_Request_: Update the entries starting at the line containing "At what (x,y)" and ending at the last of the entries, changing "coordinate pair" to "ordered pair" and keeping everything else the same. Leave the pictures out of your answer.

=== Section Start ===

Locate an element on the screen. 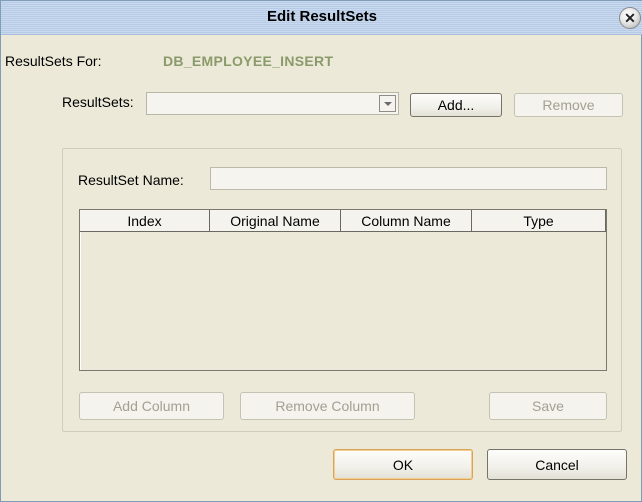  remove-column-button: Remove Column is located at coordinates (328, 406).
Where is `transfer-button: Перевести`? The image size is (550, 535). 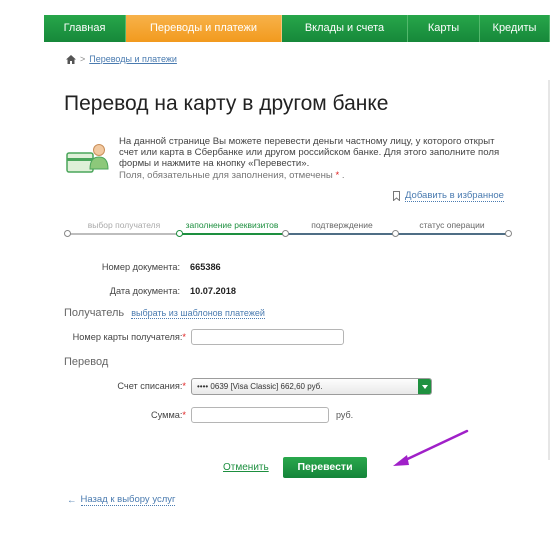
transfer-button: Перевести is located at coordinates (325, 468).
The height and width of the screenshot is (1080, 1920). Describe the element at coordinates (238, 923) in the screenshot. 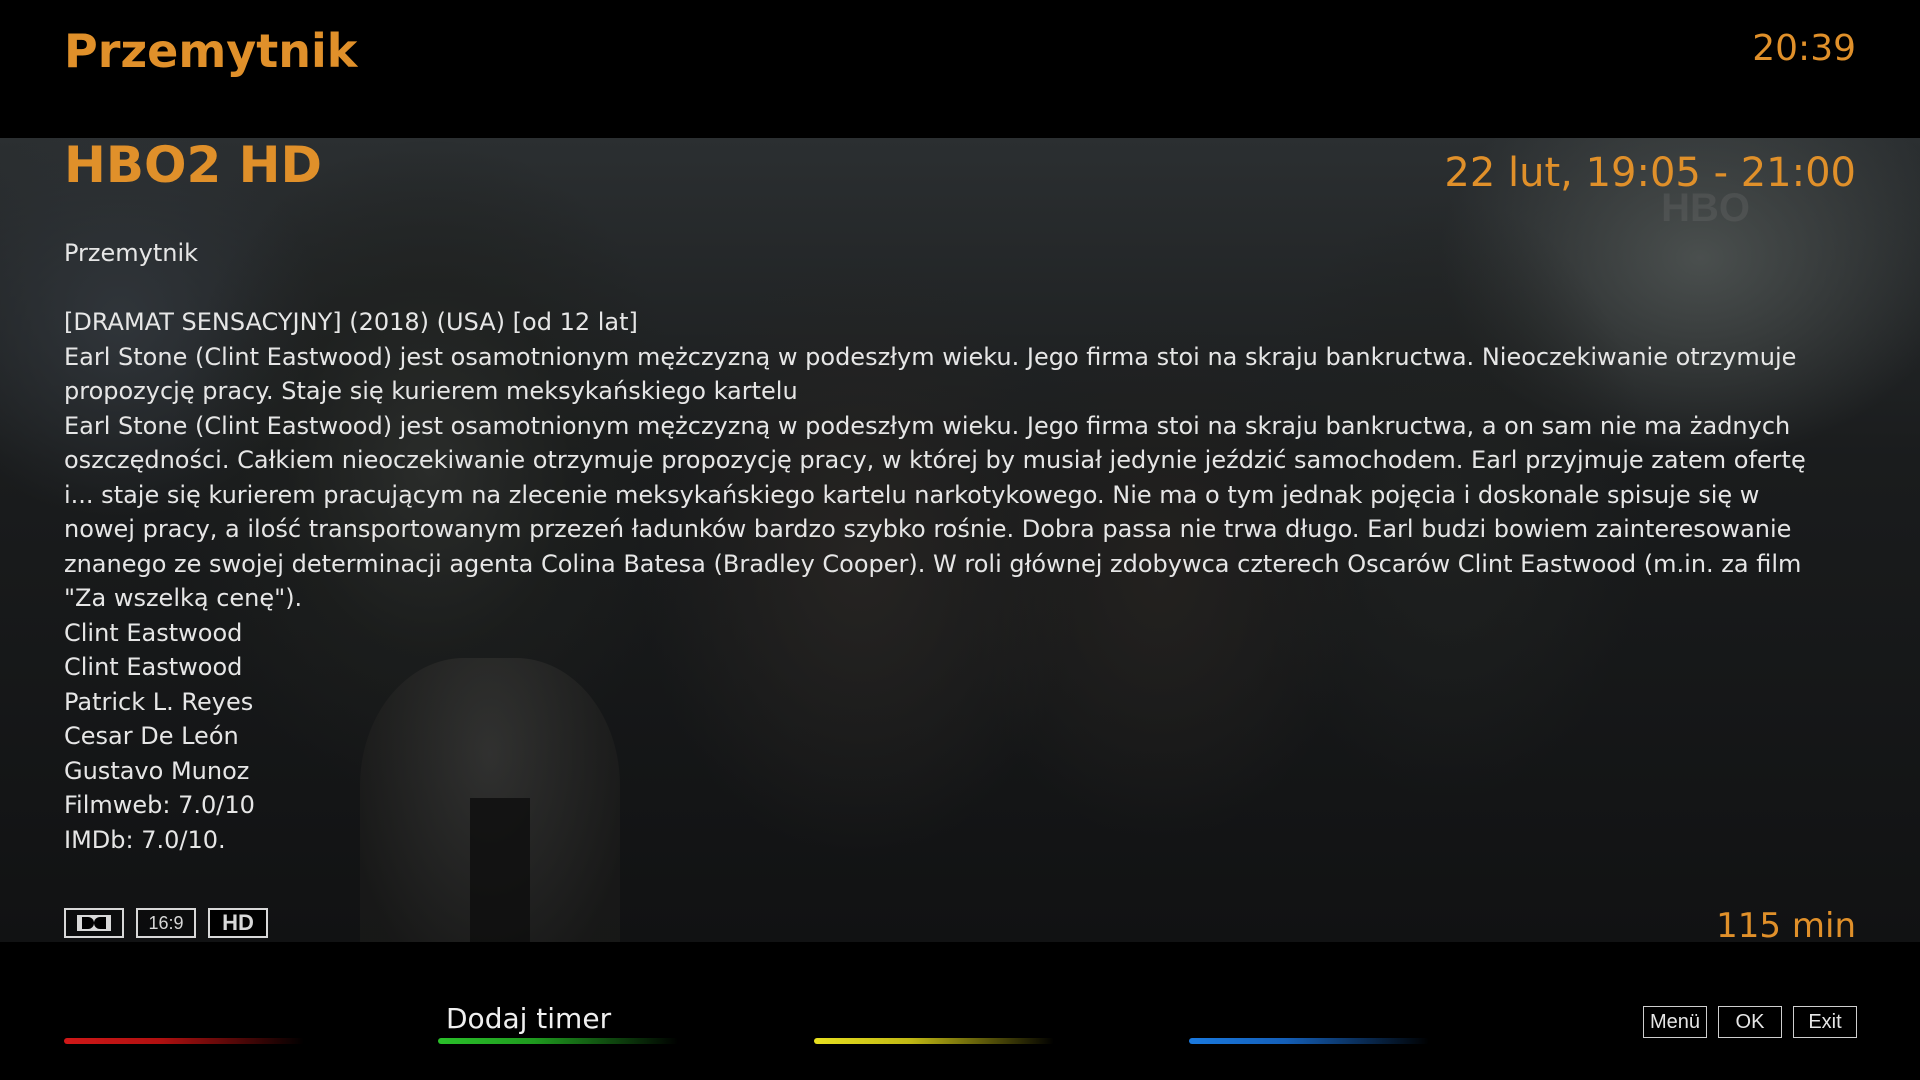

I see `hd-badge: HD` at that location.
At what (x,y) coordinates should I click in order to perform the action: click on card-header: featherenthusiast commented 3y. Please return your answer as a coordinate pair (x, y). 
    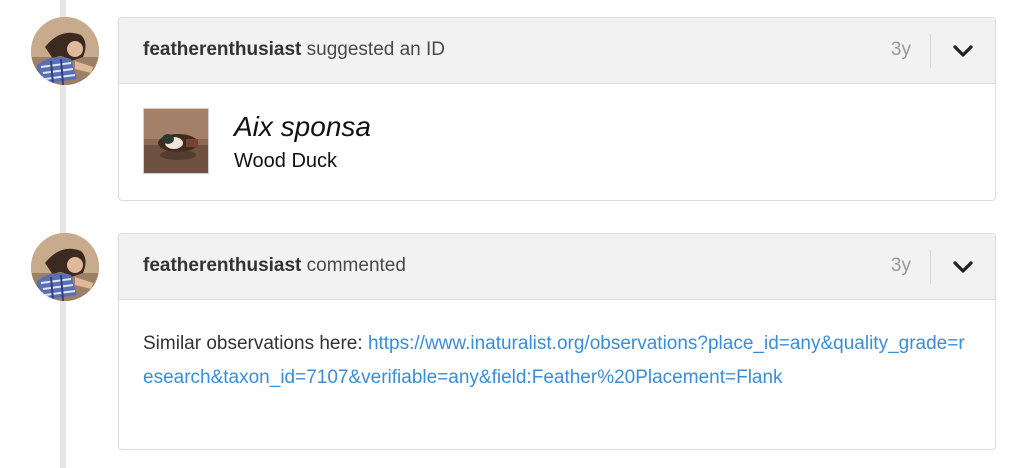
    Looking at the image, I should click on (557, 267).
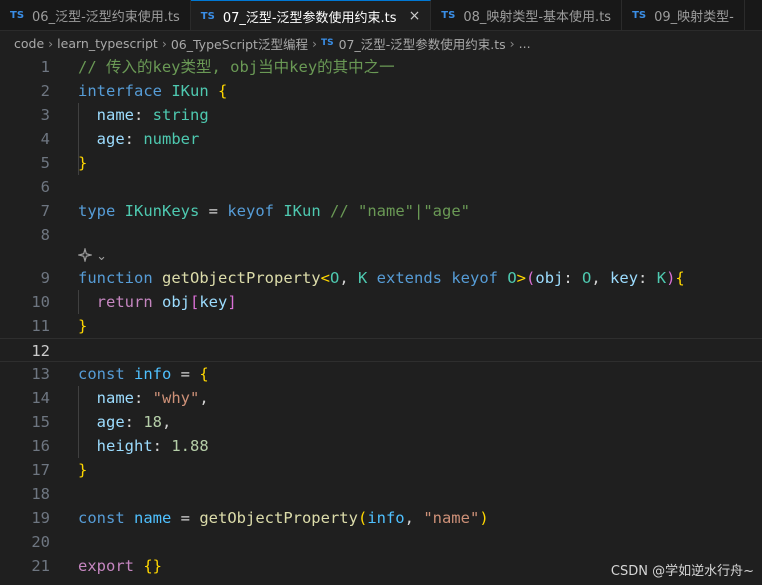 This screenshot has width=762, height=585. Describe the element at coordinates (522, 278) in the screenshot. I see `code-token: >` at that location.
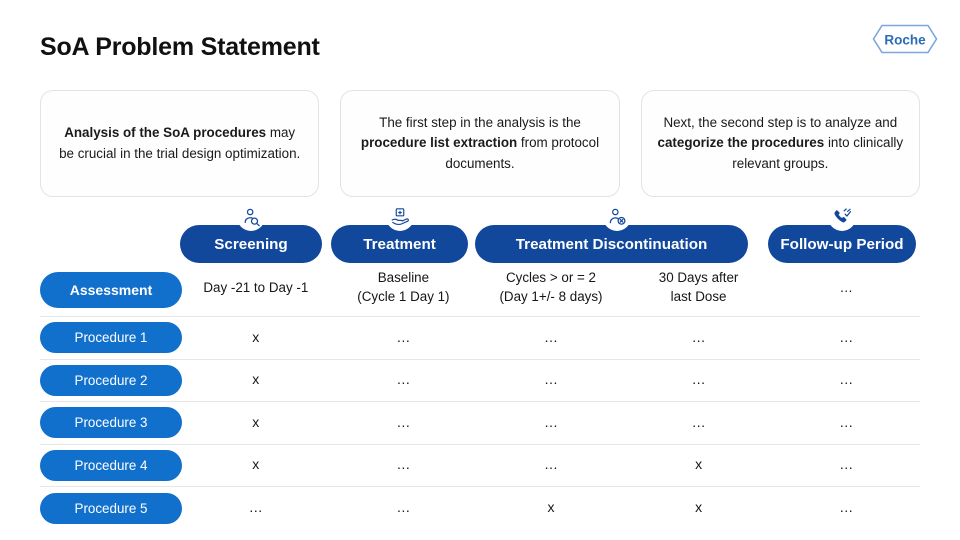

=== Section End ===

_Output below_:
At what (x,y) coordinates should I click in order to perform the action: click on card-header: featherenthusiast commented 3y. Please return your answer as a ordered pair (x, y). 
    Looking at the image, I should click on (557, 267).
 This screenshot has width=762, height=585. Describe the element at coordinates (522, 278) in the screenshot. I see `code-token: >` at that location.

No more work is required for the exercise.